Rekindling Community
By Maude Wolfe
I live in a small town on the Mississippi Gulf Coast. In 2005, this littoral place, with its ever-shifting boundaries on the edge of land and sea, was almost swept away by Hurricane Katrina. After the storm, I shuddered with the recognition that my life as I knew it was gone. The same was true for my circle of friends; there was no one whose life had not been dramatically changed by Katrina. Amidst sudden and thoroughgoing uncertainty, I contemplated isolation and community, vibrancy and desolation.
Oddly enough, in the immediate aftermath of the storm, I felt a momentary surge of what felt like freedom. I felt privileged in a particular way. It seemed like a tremendous opportunity to practice, to put my beliefs to the test. However, this feeling soon wavered under the weight of the tasks and decisions at hand.
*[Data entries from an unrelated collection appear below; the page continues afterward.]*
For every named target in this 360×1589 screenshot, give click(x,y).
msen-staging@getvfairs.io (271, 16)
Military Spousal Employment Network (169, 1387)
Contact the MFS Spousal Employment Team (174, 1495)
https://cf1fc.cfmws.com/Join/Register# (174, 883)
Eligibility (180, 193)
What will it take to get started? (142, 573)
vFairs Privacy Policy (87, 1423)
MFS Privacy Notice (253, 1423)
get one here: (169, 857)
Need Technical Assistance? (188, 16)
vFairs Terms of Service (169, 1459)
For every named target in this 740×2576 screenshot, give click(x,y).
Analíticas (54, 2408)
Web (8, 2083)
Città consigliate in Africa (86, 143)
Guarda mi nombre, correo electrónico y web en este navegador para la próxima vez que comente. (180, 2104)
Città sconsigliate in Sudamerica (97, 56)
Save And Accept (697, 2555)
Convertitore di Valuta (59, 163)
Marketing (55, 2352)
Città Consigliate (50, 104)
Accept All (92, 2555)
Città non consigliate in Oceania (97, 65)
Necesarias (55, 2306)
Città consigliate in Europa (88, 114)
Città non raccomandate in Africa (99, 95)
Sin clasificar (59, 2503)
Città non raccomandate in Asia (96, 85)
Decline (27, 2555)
Separated from my home, workplace, and community, what endured most apparently of the identity “Maude” were daughter, wife, and sister, and in a matter of weeks, the needs, real and imagined, and desires of these essential roles became a tangled knot.
Homeless and freed from most possessions, I envisioned a renovated life in which, resting on the foundations of mindfulness, a more powerful and capable selfhood would emerge. I was determined to act with wisdom and equanimity; I sought the capacity to attend to my own needs and the needs of others with masterful agency. I had just enough mind training to have an inkling that this whack on the head could be the vehicle to awakening. I wanted desperately to talk with someone who could appreciate these hopes with kind and sympathetic regard. And I wanted some specific instructions in how to bring them to fruition.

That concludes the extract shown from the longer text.